A shift away from the "cowboy culture" of medicine is underway, but there's still work to do in preparing clinicians to behave appropriately when things go wrong.
A retired surgeon recently confessed in a newspaper column that he perjured himself to protect a colleague during a medical malpractice trial nearly two decades ago. Lars Aanning, MD, published his column last month and then provided an interview to ProPublica.
Doctor Confesses: I Lied to Protect Colleague in Malpractice Suit
Maybe the most shocking part of his "I lied" bombshell is that it's not so hard to believe.
Doug Wojcieszak, who endured the death of a family member due to medical errors, is well-versed in how ill-prepared physicians have traditionally been when handling medical mistakes.
Wojcieszak founded Sorry Works! in 2005, on the heels of this personal medical malpractice crisis. The organization encourages clinicians to apologize to patients and families after adverse events.
"There is a better way," Wojcieszak wrote in a blog post following Aanning's confession. "It's called disclosure and apology. We're making great progress, but, let's not fool ourselves. Dr. Aanning's column is a stark reminder of the deeply embedded culture we are trying to change."
I recently spoke with Wojcieszak about this issue. The following transcript has been edited.
HLM: This incident occurred nearly 20 years ago. Why is this kind of thing still so prevalent today?
Wojcieszak: I think this type of behavior still occurs, and has occurred for so long, because for clinicians there's an information vacuum for dealing with issues post-event. They haven't been taught what to do when they make a mistake; they're scared.
They're relying on rumors and advice from colleagues who don't know better than they do.
It's like putting a little league team on a field and saying, "We're not going to practice. The kids will figure it out." It doesn't work that way for players or for doctors.
HLM: Physicians are held to such high professional standards. Are they still undermined by the culture of medicine?

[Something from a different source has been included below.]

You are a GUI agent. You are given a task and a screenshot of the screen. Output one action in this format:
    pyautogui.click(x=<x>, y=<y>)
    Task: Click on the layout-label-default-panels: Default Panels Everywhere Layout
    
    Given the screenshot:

Wojcieszak: It's fear of the unknown. Part of our work is to pull the boogeyman out of the closet and debunk the myths.
The idea that physicians will lose insurance coverage if they talk is untrue. Or Aanning's fear that he'd break his employment contract by talking—also untrue.

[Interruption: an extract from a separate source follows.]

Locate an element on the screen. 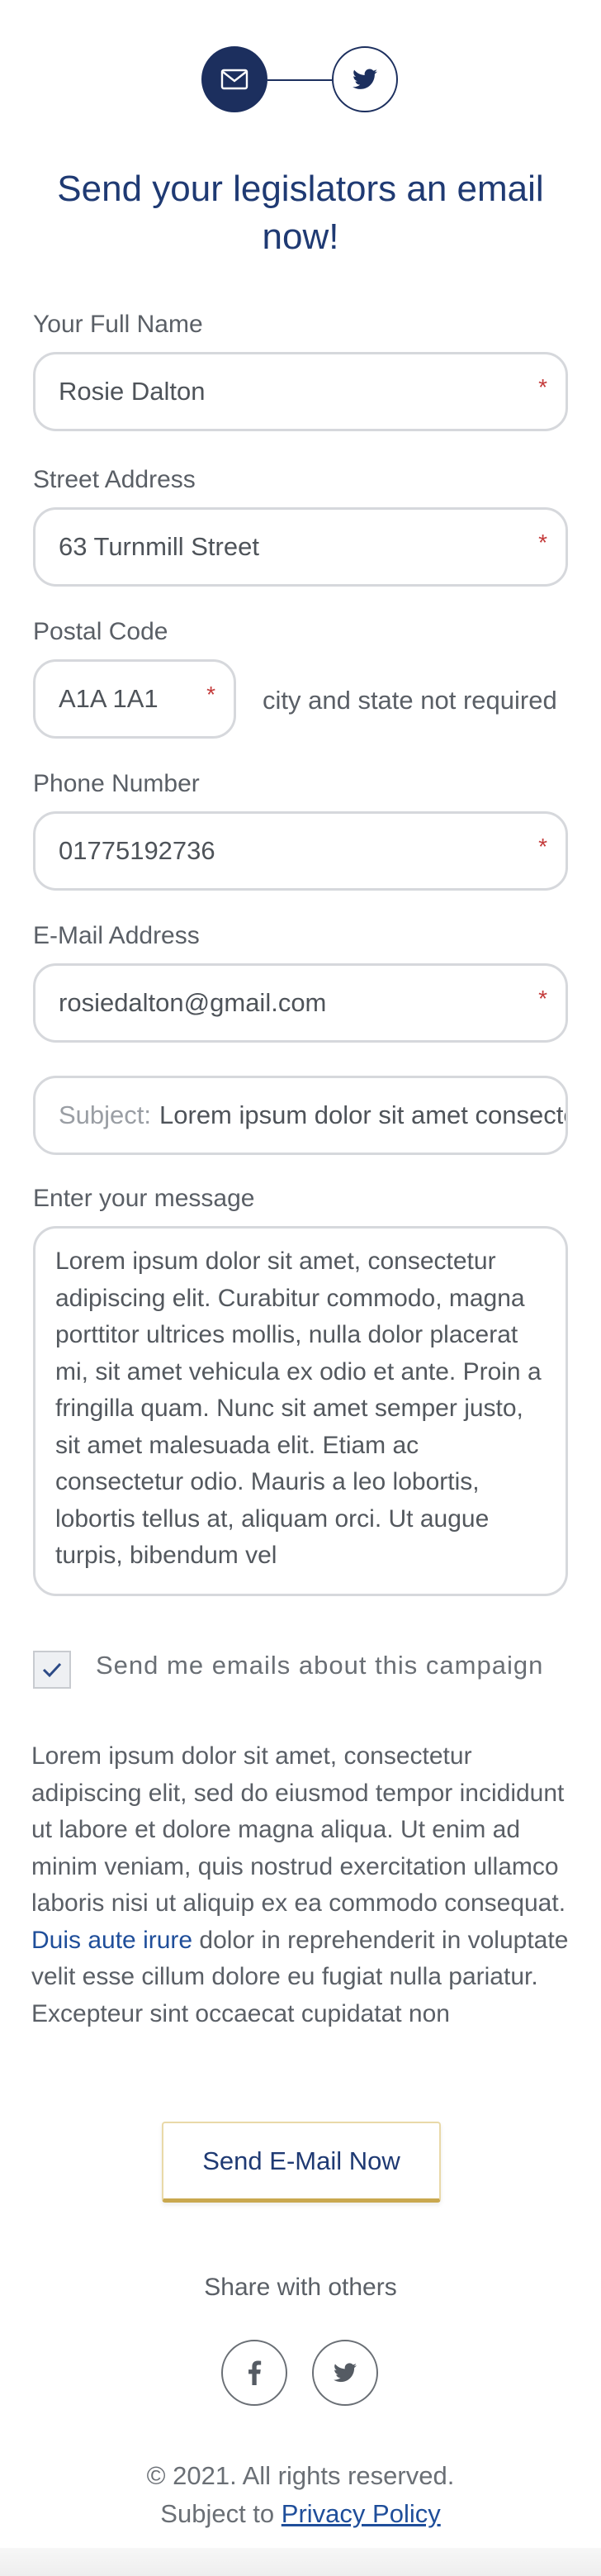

The other big myth in medicine is that if a doctor gets reported to the National Practitioner Data Bank, his or her career is over. There's a physician shortage in this country.
If I could wave my magic wand, I would have every kid going through medical school, nursing school, dental school, what have you, take a course explaining what will happen when they make a mistake. Not if—when.

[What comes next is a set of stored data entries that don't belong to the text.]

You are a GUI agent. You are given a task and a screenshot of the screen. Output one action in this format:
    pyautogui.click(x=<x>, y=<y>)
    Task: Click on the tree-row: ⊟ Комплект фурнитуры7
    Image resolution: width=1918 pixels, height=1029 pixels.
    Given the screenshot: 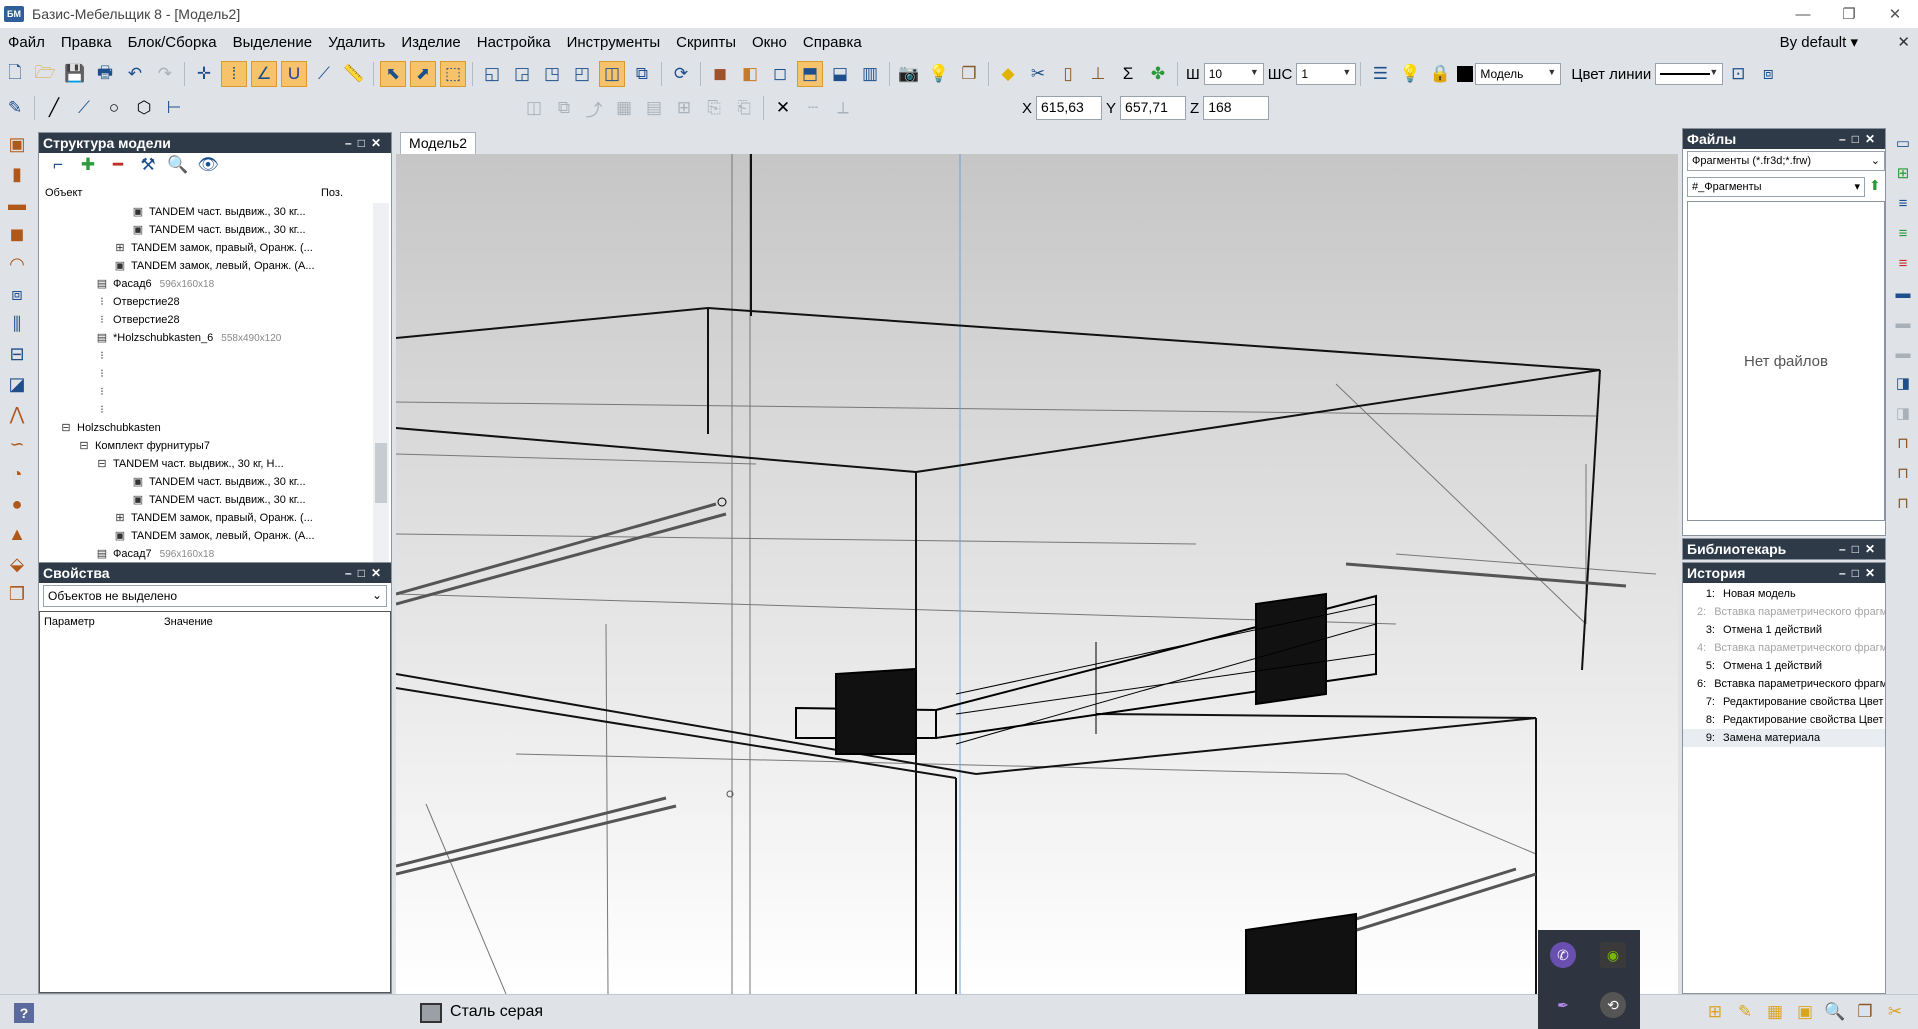 What is the action you would take?
    pyautogui.click(x=204, y=446)
    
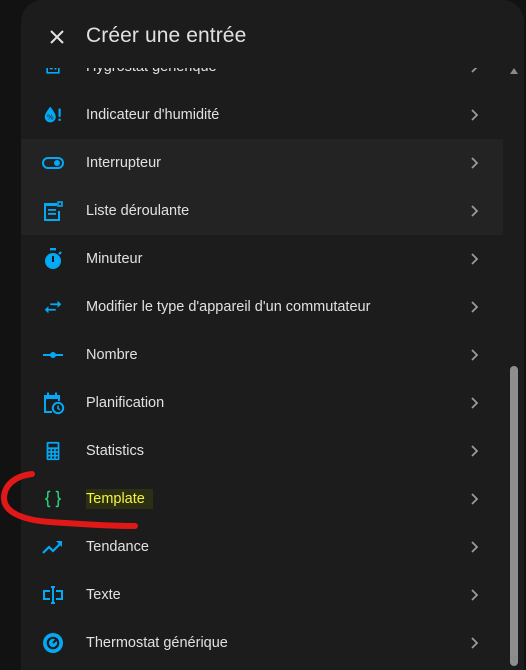 The width and height of the screenshot is (526, 670). I want to click on list-item-statistics: Statistics, so click(262, 451).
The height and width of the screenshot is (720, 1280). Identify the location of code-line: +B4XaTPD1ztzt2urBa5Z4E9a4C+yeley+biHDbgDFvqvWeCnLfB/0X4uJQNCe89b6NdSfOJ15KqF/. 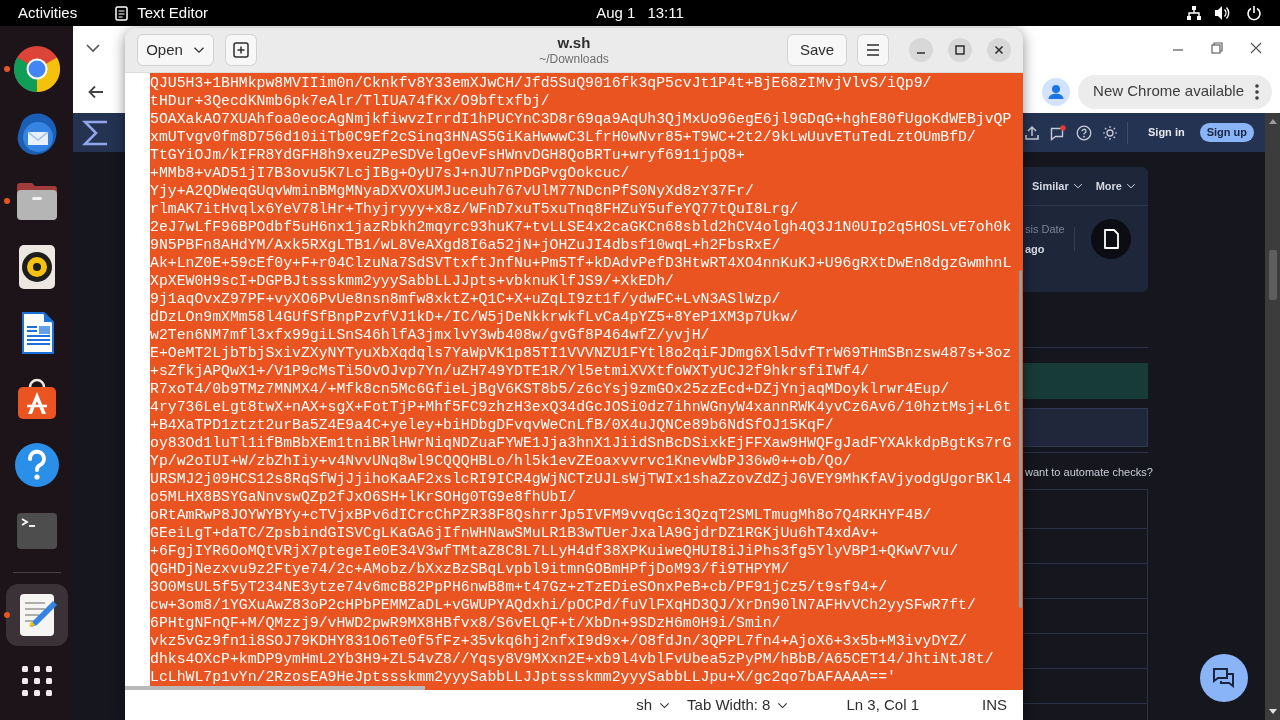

The required course would go through everything: what the insurance side would look like, the attorney side, what the patient and family are going through, what the physician goes through as a second victim.
We train physicians up the wazoo on how to get it right—and thank God we do—but we train them very little on how to behave when something goes wrong.
HLM: The perjury in this case was the outer layer of a deeper lie by omission—that the doctor believed his colleague lacked competence. Where are we on addressing that issue?
Wojcieszak: We're seeing a transformation from the traditional, male-dominated, cowboy culture of medicine, in which we don't talk about people's bad behavior and we don't talk to families.
Students coming out of medical school today are just shocked, flabbergasted that there was a time in medicine where it was routine procedure that if there was a mistake, we wouldn't tell the family.
Nonetheless, many of today's healthcare leaders were raised in the old way. They're not going to change overnight. We're going to have to go through a generation or two of not only doctors and nurses changing their mindset, but also attorneys, claims professionals, and administrators.
We're making progress but there's still work to do.
Debra Shute is the Senior Physicians Editor for HealthLeaders Media.